■ WHAT YOU NEED TO DO ■
In the entries that follow, find each line with the word "agent" and copy it.

■ Stored data entries ■
==========

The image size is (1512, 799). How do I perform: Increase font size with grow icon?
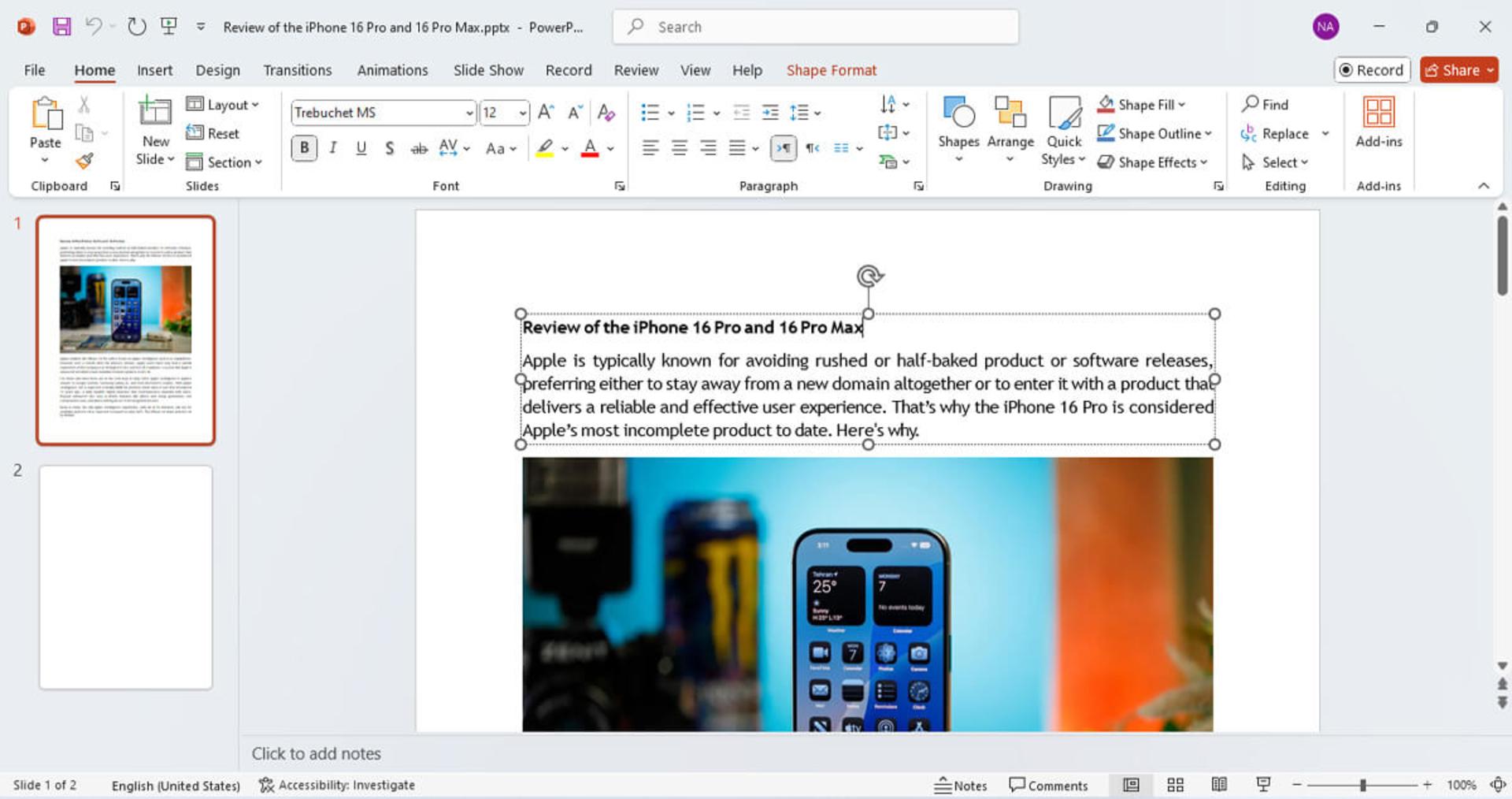coord(546,113)
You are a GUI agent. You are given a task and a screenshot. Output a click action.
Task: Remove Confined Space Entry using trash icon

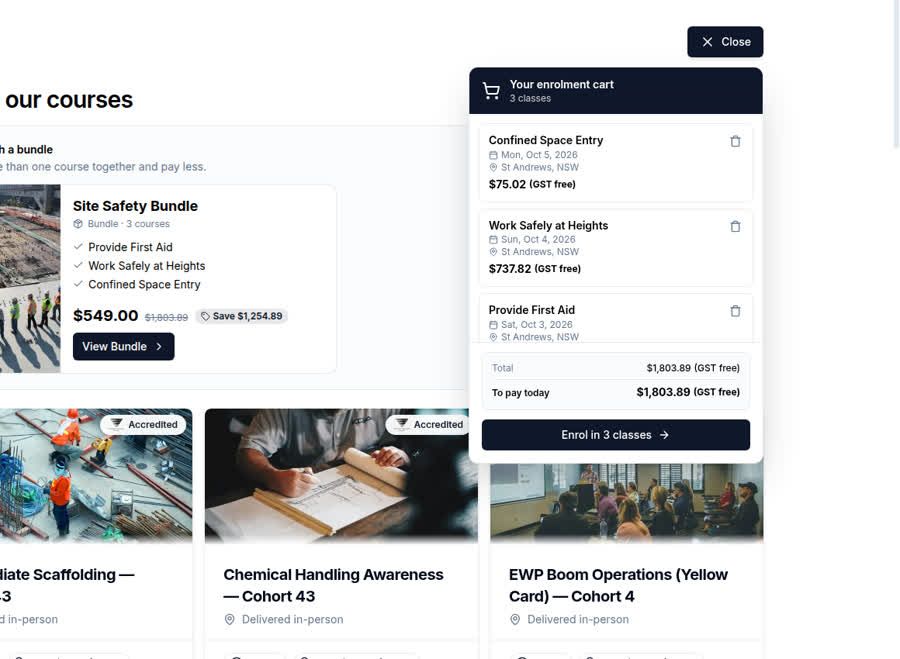[735, 141]
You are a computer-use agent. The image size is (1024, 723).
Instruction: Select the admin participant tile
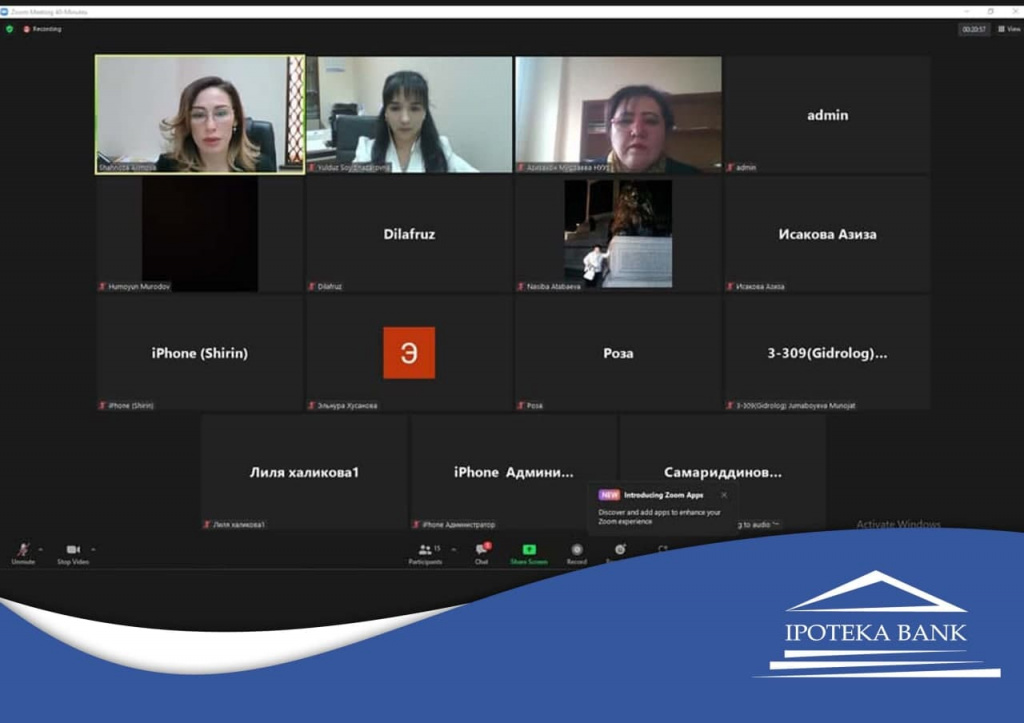827,115
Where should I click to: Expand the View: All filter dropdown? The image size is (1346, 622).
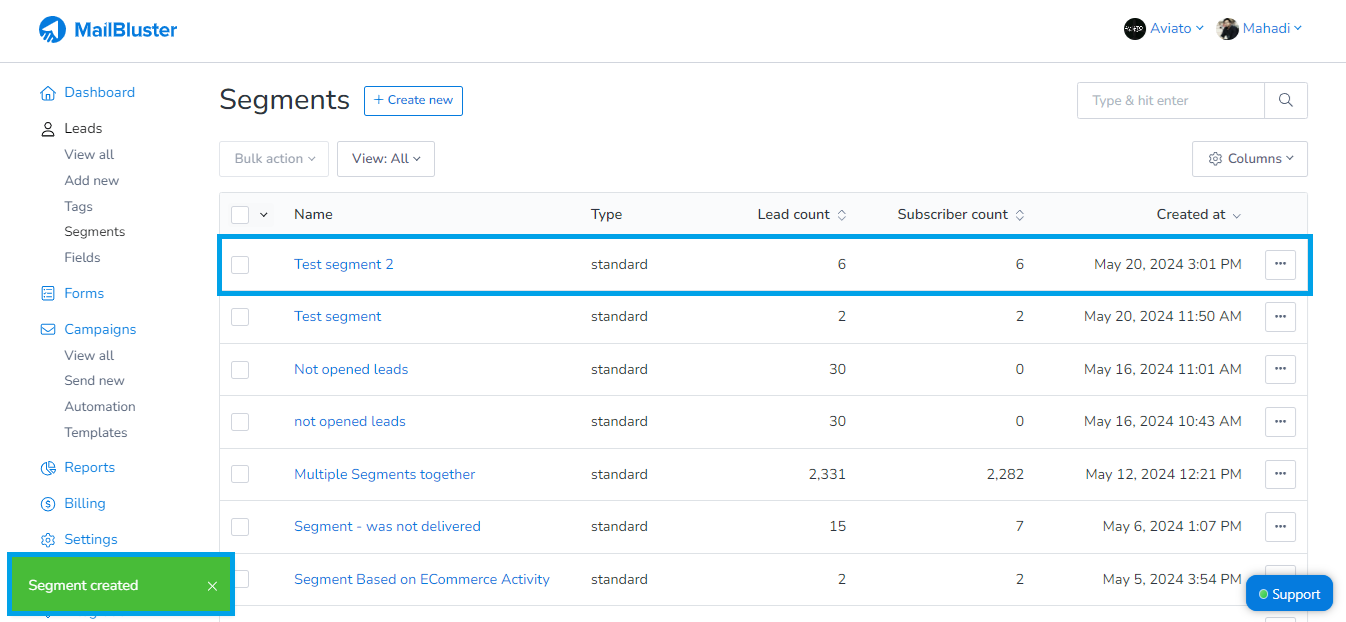pos(385,158)
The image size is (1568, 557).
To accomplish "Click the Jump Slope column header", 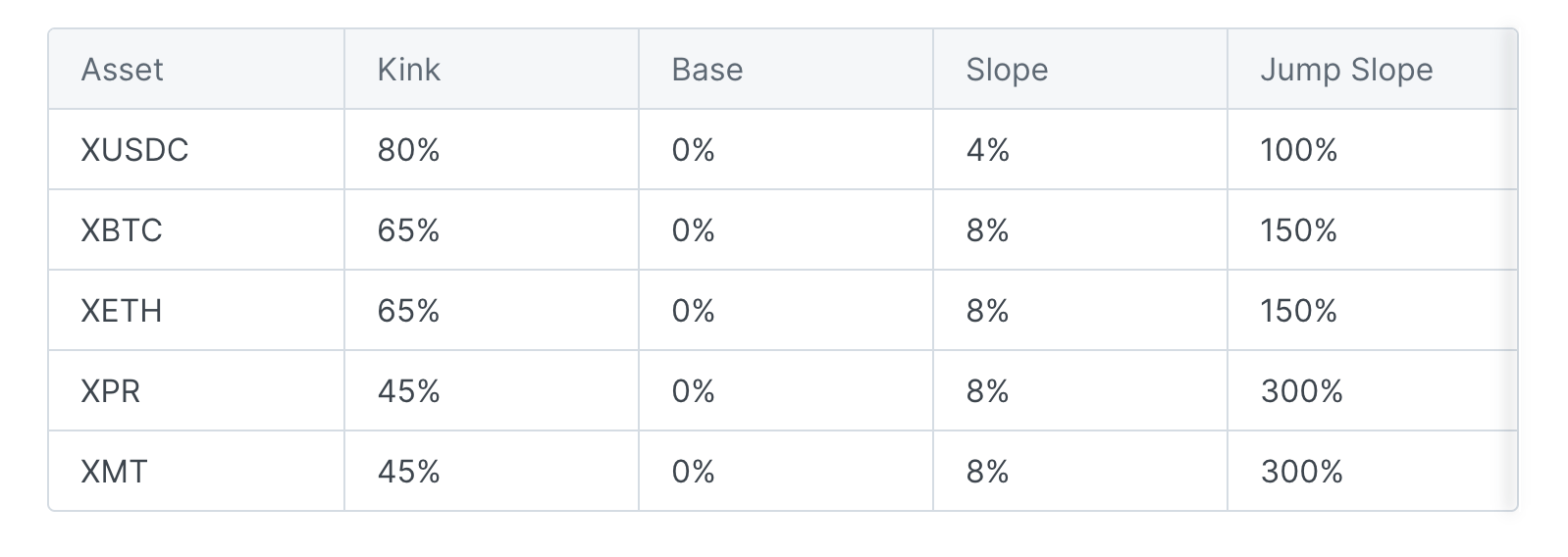I will point(1346,70).
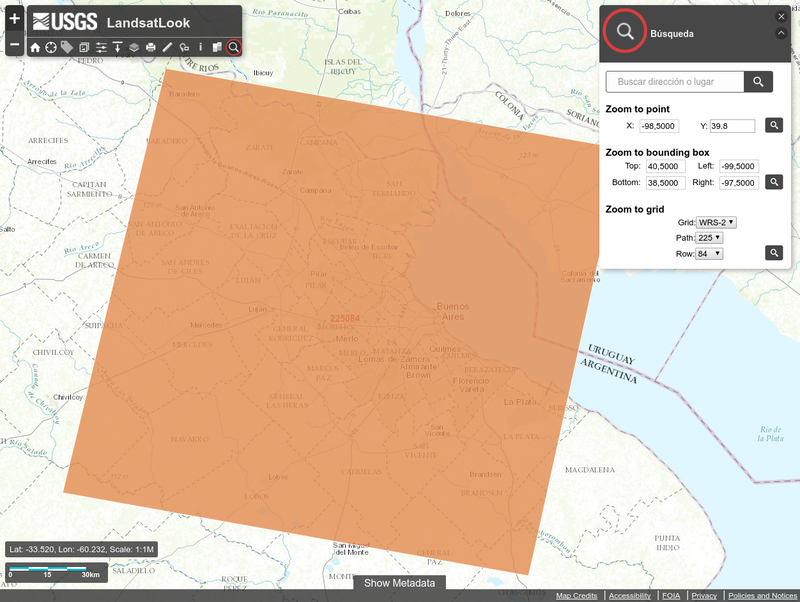
Task: Open the info 'i' icon
Action: click(x=200, y=47)
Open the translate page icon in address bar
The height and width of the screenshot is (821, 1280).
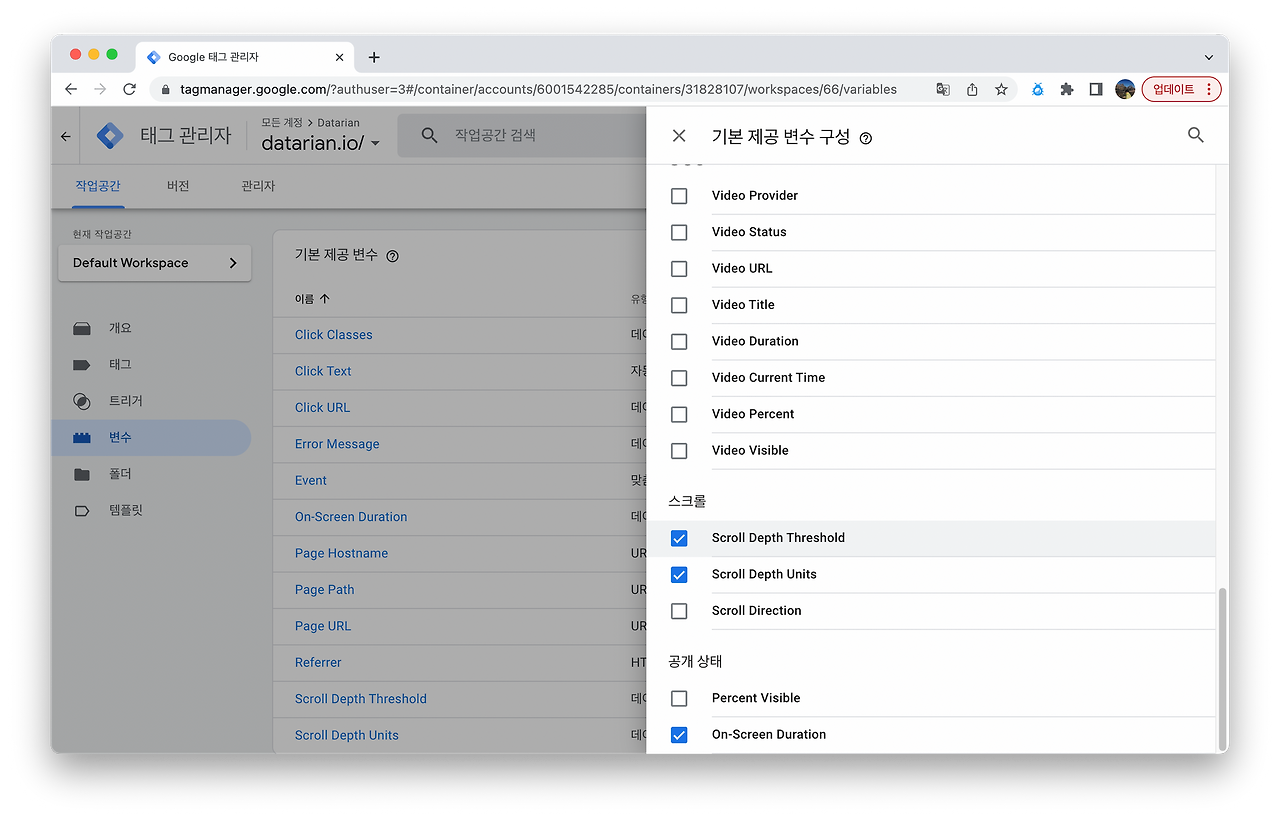[943, 89]
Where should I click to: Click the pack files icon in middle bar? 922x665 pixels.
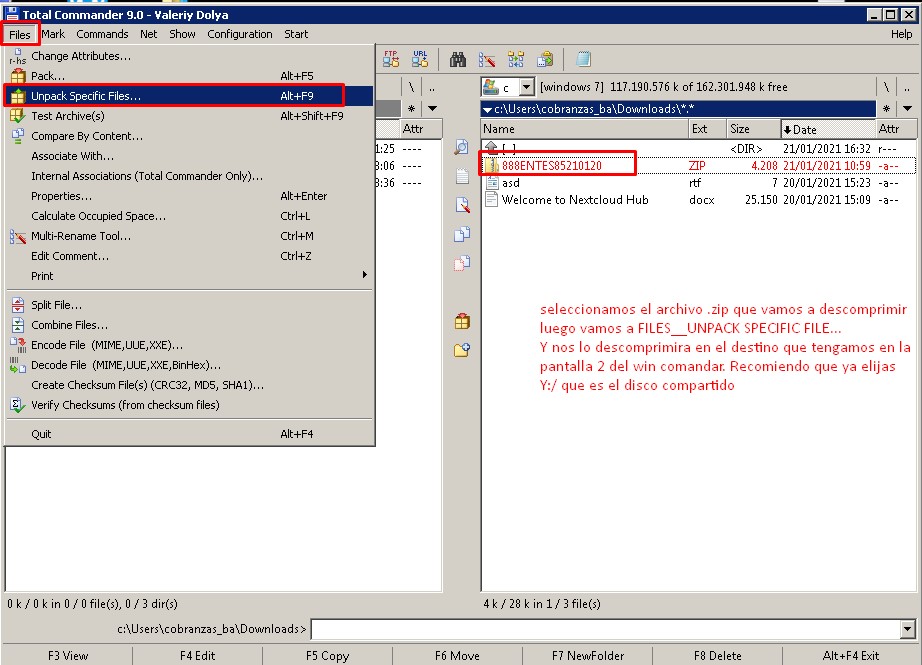point(462,321)
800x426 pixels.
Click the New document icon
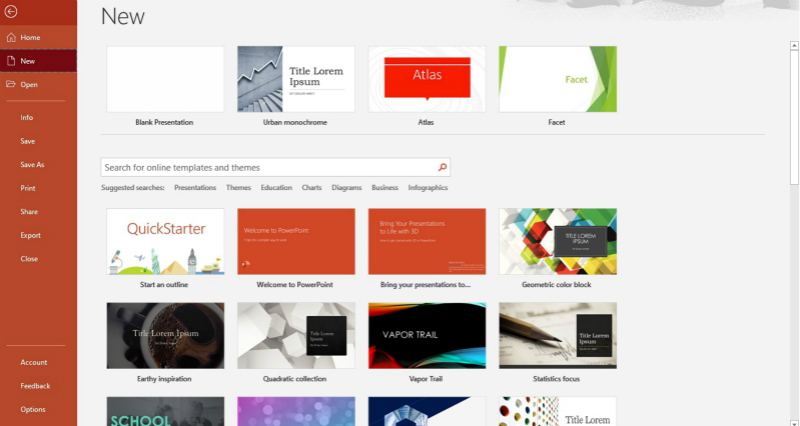pyautogui.click(x=8, y=61)
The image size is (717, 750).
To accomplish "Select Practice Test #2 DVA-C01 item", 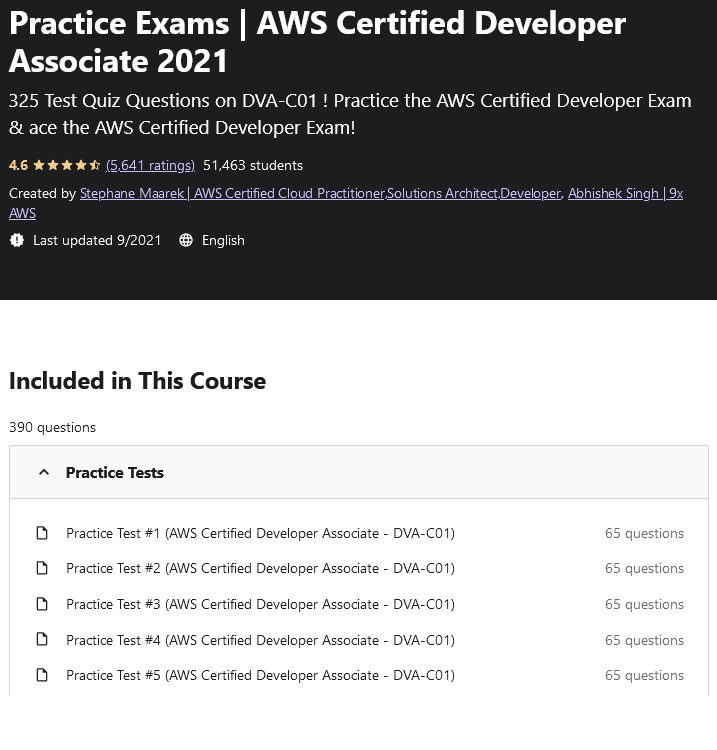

==========

■ SOLUTION ■
You are a GUI agent. You are given a task and a screenshot. Output a click action.
You are a computer-use agent. The image size is (1024, 723).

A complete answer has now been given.